US 4598770 A
A thermal oil recovery process in which steam is injected into a heavy oil-bearing formation through a horizontally-drilled injection well and oil is produced through a horizontal production well parallel to the injection well.
1. In a method for the enhanced recovery of a viscous oil from a subterranean, oil-bearing formation by injecting steam into the formation through at least one injection well and producing oil from a plurality of separate producing wells situated at an offset from the injection well, the improvement which comprises
(a) a plurality of substantially parallel horizontal production wells, and
(b) a plurality of vertical injection wells located between each pair of adjacent parallel horizontal production wells and spaced apart along the center line between each of said pairs of parallel horizontal production wells at distances equal to the separation of said parallel horizontal production wells.
2. A method according to claim 1 in which the number of said plurality of vertical injection wells situated between each pair of adjacent parallel horizontal production wells is equal to the quotient of the length of said parallel wells and the separation between said production wells.
This invention relates to a thermal recovery process for recovering viscous oils from subterranean formations. In particular, the invention relates to an improved steam flooding method for recovering such oils.
There are many subterranean formations containing heavy, i.e. viscous, oils from which the oil cannot be recovered by conventional methods because the oil is too viscous to flow to the production wells without some form of assistance. Such formations are known to exist in the major tar sand deposits of Alberta, Canada and Venezuela with lesser deposits elsewhere, for example, in California, Utah and Texas. The API gravity of the oils in these deposits typically ranges from 10° to 6° in the Athabasca, Alta. deposits to even lower values in the San Miguel sands in Texas, indicating that the oil is of a highly viscous nature.

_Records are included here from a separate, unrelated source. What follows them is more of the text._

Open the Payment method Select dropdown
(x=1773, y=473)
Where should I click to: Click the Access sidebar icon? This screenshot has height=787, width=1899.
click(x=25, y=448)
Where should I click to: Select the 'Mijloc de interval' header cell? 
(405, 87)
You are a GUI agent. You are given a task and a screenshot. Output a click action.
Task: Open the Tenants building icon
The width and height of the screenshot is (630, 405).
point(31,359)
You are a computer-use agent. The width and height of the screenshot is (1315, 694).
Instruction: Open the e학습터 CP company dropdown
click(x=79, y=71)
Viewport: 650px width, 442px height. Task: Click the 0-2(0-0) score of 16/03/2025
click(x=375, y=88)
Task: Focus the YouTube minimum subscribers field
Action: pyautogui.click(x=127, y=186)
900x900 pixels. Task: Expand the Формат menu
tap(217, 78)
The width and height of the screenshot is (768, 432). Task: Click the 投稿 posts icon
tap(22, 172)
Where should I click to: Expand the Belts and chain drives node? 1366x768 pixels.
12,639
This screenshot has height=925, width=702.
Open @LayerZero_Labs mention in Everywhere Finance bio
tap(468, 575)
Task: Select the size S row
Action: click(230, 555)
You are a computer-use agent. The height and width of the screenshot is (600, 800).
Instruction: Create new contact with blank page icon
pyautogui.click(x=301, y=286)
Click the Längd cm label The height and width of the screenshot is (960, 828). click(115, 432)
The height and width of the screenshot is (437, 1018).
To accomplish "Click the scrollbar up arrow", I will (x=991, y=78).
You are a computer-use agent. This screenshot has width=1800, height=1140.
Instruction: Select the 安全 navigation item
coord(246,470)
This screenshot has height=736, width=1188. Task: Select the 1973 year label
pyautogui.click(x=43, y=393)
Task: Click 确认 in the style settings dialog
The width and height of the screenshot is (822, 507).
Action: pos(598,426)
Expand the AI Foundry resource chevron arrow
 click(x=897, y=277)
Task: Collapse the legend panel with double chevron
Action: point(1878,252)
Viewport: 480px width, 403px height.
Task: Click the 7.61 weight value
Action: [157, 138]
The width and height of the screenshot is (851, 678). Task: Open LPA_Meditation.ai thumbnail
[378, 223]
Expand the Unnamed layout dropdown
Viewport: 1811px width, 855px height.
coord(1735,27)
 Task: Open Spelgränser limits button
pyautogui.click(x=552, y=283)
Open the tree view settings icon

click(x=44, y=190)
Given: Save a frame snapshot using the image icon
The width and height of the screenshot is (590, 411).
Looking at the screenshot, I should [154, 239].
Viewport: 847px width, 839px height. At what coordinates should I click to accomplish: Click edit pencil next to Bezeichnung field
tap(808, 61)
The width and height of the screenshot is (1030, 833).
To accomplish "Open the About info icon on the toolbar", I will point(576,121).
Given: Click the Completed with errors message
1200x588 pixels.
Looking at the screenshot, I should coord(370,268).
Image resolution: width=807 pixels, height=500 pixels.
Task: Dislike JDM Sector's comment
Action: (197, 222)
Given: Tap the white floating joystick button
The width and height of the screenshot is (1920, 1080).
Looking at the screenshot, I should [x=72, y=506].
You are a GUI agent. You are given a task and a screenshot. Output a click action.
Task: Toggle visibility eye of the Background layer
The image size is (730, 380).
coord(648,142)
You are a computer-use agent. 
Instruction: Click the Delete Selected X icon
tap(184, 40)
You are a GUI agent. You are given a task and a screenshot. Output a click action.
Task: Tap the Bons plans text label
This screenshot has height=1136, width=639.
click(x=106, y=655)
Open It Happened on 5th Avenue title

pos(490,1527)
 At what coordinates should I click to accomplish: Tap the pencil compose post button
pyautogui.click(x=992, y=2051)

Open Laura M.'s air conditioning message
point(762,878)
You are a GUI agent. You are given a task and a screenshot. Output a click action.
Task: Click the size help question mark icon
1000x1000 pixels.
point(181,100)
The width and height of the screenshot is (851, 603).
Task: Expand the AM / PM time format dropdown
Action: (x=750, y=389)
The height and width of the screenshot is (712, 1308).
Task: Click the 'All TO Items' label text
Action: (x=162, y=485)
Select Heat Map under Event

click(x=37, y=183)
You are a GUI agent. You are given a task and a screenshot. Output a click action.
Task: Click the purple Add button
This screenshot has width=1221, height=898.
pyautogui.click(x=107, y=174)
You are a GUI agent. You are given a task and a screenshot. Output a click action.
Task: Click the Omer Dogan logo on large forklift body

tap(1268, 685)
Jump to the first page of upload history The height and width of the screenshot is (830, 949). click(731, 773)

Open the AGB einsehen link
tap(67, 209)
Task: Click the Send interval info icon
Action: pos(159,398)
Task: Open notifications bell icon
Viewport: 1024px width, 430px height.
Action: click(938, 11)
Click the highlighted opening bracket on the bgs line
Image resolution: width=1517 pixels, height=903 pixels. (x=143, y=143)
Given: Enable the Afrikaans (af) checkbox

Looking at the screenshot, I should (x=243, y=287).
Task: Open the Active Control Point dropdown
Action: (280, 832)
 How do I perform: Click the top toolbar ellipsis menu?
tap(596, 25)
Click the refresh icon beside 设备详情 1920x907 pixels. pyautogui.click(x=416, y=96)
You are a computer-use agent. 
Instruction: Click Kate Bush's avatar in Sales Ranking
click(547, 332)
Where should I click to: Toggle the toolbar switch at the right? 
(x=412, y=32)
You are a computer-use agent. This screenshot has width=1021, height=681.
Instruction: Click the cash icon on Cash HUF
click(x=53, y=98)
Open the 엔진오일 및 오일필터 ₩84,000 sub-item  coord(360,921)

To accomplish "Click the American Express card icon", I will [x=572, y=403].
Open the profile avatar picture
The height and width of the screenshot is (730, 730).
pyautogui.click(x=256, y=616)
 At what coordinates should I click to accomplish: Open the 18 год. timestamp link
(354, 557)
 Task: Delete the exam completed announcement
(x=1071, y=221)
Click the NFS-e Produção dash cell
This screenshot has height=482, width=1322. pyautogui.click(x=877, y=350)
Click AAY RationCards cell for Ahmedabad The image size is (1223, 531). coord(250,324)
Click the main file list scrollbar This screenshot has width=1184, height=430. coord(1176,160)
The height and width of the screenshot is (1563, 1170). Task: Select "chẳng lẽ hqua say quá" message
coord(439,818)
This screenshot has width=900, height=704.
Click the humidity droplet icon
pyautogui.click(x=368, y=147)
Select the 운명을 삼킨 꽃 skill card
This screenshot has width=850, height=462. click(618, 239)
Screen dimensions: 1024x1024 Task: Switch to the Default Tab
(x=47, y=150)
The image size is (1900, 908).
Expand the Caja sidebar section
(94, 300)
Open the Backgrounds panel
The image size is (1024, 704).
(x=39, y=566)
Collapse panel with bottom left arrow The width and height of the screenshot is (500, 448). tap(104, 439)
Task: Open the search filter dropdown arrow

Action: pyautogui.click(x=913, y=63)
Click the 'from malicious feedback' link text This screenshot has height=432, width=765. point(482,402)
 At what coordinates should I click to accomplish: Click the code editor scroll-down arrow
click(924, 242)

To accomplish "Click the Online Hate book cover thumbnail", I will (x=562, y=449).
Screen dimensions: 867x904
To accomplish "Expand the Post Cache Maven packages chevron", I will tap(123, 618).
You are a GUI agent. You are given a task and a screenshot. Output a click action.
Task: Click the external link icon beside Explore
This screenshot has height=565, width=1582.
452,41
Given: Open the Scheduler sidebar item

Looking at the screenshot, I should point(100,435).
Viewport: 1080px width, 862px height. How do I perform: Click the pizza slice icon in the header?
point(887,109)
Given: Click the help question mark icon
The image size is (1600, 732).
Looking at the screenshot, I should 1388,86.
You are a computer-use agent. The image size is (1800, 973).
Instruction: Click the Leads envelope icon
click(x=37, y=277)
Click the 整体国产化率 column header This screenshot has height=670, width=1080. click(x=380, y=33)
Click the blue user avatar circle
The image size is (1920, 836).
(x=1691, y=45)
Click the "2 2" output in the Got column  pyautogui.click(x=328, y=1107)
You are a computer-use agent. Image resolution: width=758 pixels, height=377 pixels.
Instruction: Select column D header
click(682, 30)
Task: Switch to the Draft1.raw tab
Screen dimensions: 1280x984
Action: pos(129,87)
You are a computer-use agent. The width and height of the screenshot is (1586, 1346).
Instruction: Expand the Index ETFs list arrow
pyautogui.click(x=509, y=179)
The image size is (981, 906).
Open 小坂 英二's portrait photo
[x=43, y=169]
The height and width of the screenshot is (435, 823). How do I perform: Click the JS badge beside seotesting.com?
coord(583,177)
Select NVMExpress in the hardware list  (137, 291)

Various methods have been proposed for recovering the oil in these deposits now that reserves of more easily recovered oils are decreasing, at least in the politically stable areas of the world. These methods include in-situ combustion methods in which part of the oil in the reservoir is burnt by the injection of air or oxygen through an injection well to generate heat so as to reduce the viscosity of the oil and to produce a degree of cracking; the resulting less viscous, cracked oil then acts as a solvent for the heavy oil in place. Solvent recovery techniques have also been proposed, for example in U.S. Pat. Nos. 4,373,585 and 4,293,035, in which a solvent for the heavy oil is injected into the reservoir to form a less viscous solution which can then be recovered by more conventional means. Another technique which has been proposed and used in various forms is steam flooding, in which steam is injected into the formation through an injection well, to heat the formation and, in so doing, to reduce the viscosity of the oil and possibly also, to induce a degree of cracking, resulting in a further reduction in viscosity. Processes of this type can be generally classified as basically of the two well or one well type. In the two well or steam drive type, the steam is injected through an injection well and the injected steam serves to drive the oil towards a separate production well which is located at some horizontal distance (offset) from the injection well. In the one-well or "huff and puff" type operation, a single well is used for both injection and production. The steam is first injected to reduce the viscosity of the oil and to pressurize the formation; after a certain amount of time, steam injection is terminated and the well is turned over to production. A soak period may be allowed to permit the heat to permeate the reservoir to a greater extent before production is initiated in either type of operation. Whether the process is classified as of the one-well or two well types, the well arrangement can, of course, be repeated to cover the field in the manner desired. For example, the two well arrangement may be repeated in regular patterns such as the inverted five spot or inverted seven spot patterns, as described in U.S. Pat. No. 3,927,716. The present method relates basically to the two well type operation, using an injection well or wells and a separate production well or wells at an offset from the injection well.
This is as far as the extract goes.